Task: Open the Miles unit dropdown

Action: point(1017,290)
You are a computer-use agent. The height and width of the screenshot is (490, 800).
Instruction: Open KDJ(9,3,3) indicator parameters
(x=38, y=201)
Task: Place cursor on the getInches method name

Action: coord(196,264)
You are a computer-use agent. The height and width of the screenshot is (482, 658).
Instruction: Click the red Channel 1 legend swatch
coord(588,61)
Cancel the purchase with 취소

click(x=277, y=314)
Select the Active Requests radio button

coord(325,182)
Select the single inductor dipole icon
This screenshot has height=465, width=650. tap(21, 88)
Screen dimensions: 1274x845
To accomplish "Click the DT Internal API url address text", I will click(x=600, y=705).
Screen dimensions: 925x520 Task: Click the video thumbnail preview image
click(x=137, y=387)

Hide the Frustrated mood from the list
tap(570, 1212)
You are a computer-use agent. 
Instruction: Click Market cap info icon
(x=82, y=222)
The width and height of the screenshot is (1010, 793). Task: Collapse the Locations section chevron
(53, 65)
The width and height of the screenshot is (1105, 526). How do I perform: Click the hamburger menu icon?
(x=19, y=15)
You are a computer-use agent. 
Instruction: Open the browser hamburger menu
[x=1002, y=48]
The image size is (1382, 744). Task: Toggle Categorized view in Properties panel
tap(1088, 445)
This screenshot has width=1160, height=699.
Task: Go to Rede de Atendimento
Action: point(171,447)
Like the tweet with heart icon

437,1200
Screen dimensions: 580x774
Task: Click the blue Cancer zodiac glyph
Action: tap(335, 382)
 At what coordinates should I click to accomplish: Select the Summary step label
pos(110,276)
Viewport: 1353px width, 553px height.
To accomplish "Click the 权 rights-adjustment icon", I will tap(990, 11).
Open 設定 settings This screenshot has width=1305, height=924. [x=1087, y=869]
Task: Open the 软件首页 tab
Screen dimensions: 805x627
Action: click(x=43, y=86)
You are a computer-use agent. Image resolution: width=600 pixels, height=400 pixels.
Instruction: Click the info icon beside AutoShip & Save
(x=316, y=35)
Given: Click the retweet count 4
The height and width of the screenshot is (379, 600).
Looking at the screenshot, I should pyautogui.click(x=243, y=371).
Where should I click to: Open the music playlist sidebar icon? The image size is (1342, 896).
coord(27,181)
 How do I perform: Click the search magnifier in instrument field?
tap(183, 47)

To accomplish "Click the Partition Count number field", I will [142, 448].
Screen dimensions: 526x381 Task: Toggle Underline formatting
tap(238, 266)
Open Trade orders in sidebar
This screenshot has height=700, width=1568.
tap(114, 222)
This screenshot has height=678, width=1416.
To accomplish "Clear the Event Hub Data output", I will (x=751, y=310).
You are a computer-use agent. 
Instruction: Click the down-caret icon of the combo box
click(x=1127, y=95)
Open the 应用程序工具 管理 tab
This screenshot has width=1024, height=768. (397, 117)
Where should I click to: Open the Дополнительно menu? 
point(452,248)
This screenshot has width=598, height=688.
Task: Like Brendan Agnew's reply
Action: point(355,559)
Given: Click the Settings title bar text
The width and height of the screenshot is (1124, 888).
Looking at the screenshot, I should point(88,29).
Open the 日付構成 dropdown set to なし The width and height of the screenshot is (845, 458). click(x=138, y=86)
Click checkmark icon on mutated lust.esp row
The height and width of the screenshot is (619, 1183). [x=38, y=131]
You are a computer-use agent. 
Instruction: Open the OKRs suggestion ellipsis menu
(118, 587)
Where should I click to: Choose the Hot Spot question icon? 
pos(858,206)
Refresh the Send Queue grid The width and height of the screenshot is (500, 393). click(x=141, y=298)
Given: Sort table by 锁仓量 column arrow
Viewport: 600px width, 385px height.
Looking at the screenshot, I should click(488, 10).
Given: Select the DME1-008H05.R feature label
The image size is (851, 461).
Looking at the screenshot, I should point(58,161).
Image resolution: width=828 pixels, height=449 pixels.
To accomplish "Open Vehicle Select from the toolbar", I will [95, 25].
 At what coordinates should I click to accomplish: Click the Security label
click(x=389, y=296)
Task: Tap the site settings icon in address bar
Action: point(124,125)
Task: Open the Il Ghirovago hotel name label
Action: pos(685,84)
------------------------------------
TASK PROMPT >> Print out each record above exactly, with nothing omitted.

SOLUTION >>
Task: Open the Miles unit dropdown

Action: point(1017,290)
You are a computer-use agent. The height and width of the screenshot is (490, 800).
Instruction: Open KDJ(9,3,3) indicator parameters
(x=38, y=201)
Task: Place cursor on the getInches method name

Action: coord(196,264)
You are a computer-use agent. The height and width of the screenshot is (482, 658).
Instruction: Click the red Channel 1 legend swatch
coord(588,61)
Cancel the purchase with 취소

click(x=277, y=314)
Select the Active Requests radio button

coord(325,182)
Select the single inductor dipole icon
This screenshot has height=465, width=650. tap(21, 88)
Screen dimensions: 1274x845
To accomplish "Click the DT Internal API url address text", I will click(x=600, y=705).
Screen dimensions: 925x520 Task: Click the video thumbnail preview image
click(x=137, y=387)

Hide the Frustrated mood from the list
tap(570, 1212)
You are a computer-use agent. 
Instruction: Click Market cap info icon
(x=82, y=222)
The width and height of the screenshot is (1010, 793). Task: Collapse the Locations section chevron
(53, 65)
The width and height of the screenshot is (1105, 526). How do I perform: Click the hamburger menu icon?
(x=19, y=15)
You are a computer-use agent. 
Instruction: Open the browser hamburger menu
[x=1002, y=48]
The image size is (1382, 744). Task: Toggle Categorized view in Properties panel
tap(1088, 445)
This screenshot has width=1160, height=699.
Task: Go to Rede de Atendimento
Action: point(171,447)
Like the tweet with heart icon

437,1200
Screen dimensions: 580x774
Task: Click the blue Cancer zodiac glyph
Action: tap(335, 382)
 At what coordinates should I click to accomplish: Select the Summary step label
pos(110,276)
Viewport: 1353px width, 553px height.
To accomplish "Click the 权 rights-adjustment icon", I will tap(990, 11).
Open 設定 settings This screenshot has width=1305, height=924. [x=1087, y=869]
Task: Open the 软件首页 tab
Screen dimensions: 805x627
Action: click(x=43, y=86)
You are a computer-use agent. Image resolution: width=600 pixels, height=400 pixels.
Instruction: Click the info icon beside AutoShip & Save
(x=316, y=35)
Given: Click the retweet count 4
The height and width of the screenshot is (379, 600).
Looking at the screenshot, I should pyautogui.click(x=243, y=371).
Where should I click to: Open the music playlist sidebar icon? The image size is (1342, 896).
coord(27,181)
 How do I perform: Click the search magnifier in instrument field?
tap(183, 47)

To accomplish "Click the Partition Count number field", I will [142, 448].
Screen dimensions: 526x381 Task: Toggle Underline formatting
tap(238, 266)
Open Trade orders in sidebar
This screenshot has height=700, width=1568.
tap(114, 222)
This screenshot has height=678, width=1416.
To accomplish "Clear the Event Hub Data output", I will (x=751, y=310).
You are a computer-use agent. 
Instruction: Click the down-caret icon of the combo box
click(x=1127, y=95)
Open the 应用程序工具 管理 tab
This screenshot has width=1024, height=768. (397, 117)
Where should I click to: Open the Дополнительно menu? 
point(452,248)
This screenshot has width=598, height=688.
Task: Like Brendan Agnew's reply
Action: point(355,559)
Given: Click the Settings title bar text
The width and height of the screenshot is (1124, 888).
Looking at the screenshot, I should point(88,29).
Open the 日付構成 dropdown set to なし The width and height of the screenshot is (845, 458). click(x=138, y=86)
Click checkmark icon on mutated lust.esp row
The height and width of the screenshot is (619, 1183). [x=38, y=131]
You are a computer-use agent. 
Instruction: Open the OKRs suggestion ellipsis menu
(118, 587)
Where should I click to: Choose the Hot Spot question icon? 
pos(858,206)
Refresh the Send Queue grid The width and height of the screenshot is (500, 393). click(x=141, y=298)
Given: Sort table by 锁仓量 column arrow
Viewport: 600px width, 385px height.
Looking at the screenshot, I should click(488, 10).
Given: Select the DME1-008H05.R feature label
The image size is (851, 461).
Looking at the screenshot, I should point(58,161).
Image resolution: width=828 pixels, height=449 pixels.
To accomplish "Open Vehicle Select from the toolbar", I will [95, 25].
 At what coordinates should I click to accomplish: Click the Security label
click(x=389, y=296)
Task: Tap the site settings icon in address bar
Action: point(124,125)
Task: Open the Il Ghirovago hotel name label
Action: pos(685,84)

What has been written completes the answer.